Excerpt:
----
A dry pipe sprinkler system is a fire suppression sprinkler system in which pipes are filled with a pressurized gas rather than water. The gas holds a remote valve, known as a dry pipe valve, in a closed position. Located in a heated space, the dry-pipe valve prevents water from entering the pipe until a fire causes one or more sprinklers to operate. Once this happens, the gas escapes and the dry pipe valve is released. Water then enters the pipe, flowing through open sprinklers and onto the fire.
Gas pressure is maintained within the pipes by a compressor unit, which monitors the pressure within the pipes and increases the pressure within the pipes whenever the pressure falls below a threshold minimum pressure.
On occasion one or more leaks of consequence develop in the dry pipes, causing an ongoing amplified loss of pressure within the dry pipes and thereby a concomitant increase in the frequency of compressor unit operation as the compressor unit seeks to compensate for the amplified loss in pressure. The resultant excessive operation of the compressor unit results in unnecessary wear and tear on the compressor unit and eventually premature failure of the unit.
Discovery of such leaks currently occurs only by happenstance, such as by fortuitous auditory discovery of the leak or chance observation of the compressor unit activating several times within a short time period.
Accordingly, a substantial need exists for a system and method capable of providing timely detection and reporting of a leak in the dry pipe section of a dry pipe sprinkler system.
A first aspect of the invention is a pressure maintenance system for a dry pipe sprinkler system programmed to store and report compressor activation data from which development of a leak in a dry pipes section of a dry pipe sprinkler system can be ascertained. The pressure maintenance system includes at least (-) a compressor, (-) a pressure switch in electrical communication with the compressor and operable for communicating with the gaseous content of the dry pipes section of a dry pipe sprinkler system for activating the compressor as necessary to maintain a target elevated pressure within the dry pipes section, and (-) a processing unit with electronic memory.
In a first embodiment the processing unit is operable for (i) tracking and recording the number of times the compressor is activated within a time period for a plurality of non-overlapping time periods of defined identical duration to establish an activation occurrence numerical value for each of the time periods, and (ii) reporting the activation occurrence numerical value for a plurality of the time periods, whereby development of a leak in the dry pipes section is indicated by an abnormal increase in the activation occurrence numerical value.
In a second embodiment the processing unit is operable for (i) tracking and recording the number of times the compressor is activated within first and second time periods to establish first and second activation frequency values respectively, and (ii) reporting the first and second activation frequency values whereby an abnormal increase in activation frequency value indicates development of a leak in the dry pipes section.
In a third embodiment the processing unit is operable for (i) tracking and recording the number of times the compressor is activated within a first extended time period and a second condensed time period to establish a baseline activation frequency value and a recent activation frequency value respectively, and (ii) reporting the baseline activation frequency value and recent activation frequency value whereby an abnormal increase in activation frequency from the baseline activation frequency value to the recent activation frequency value indicates development of a leak in the dry pipes section. The first extended time period is preferably several times longer than the second condensed time period.
----
Collected data:
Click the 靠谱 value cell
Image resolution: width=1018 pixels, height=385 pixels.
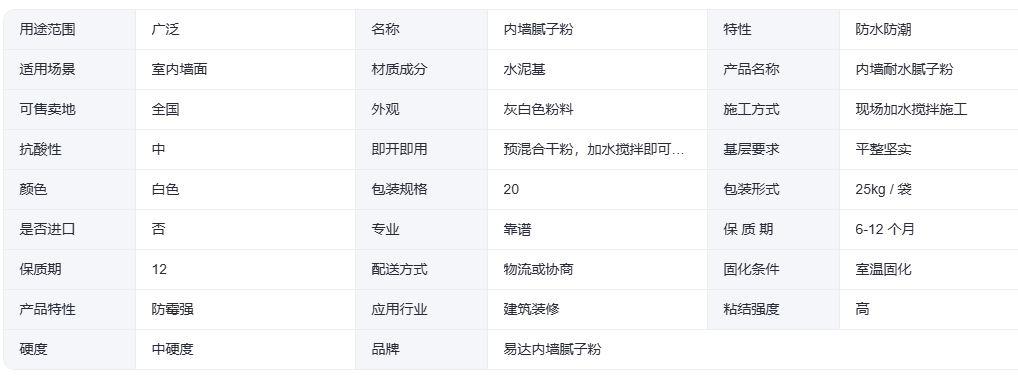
----
Exercise brief:
From the text on dry pipe sprinkler systems, answer the following:
1. What does the pressurized gas in the pipes hold in a closed position?
2. What maintains the gas pressure within the pipes?
3. In the third embodiment, how long is the first extended time period preferably, compared with the second condensed time period?

Expected answer:
1. A remote valve known as the dry pipe valve.
2. A compressor unit.
3. Several times longer.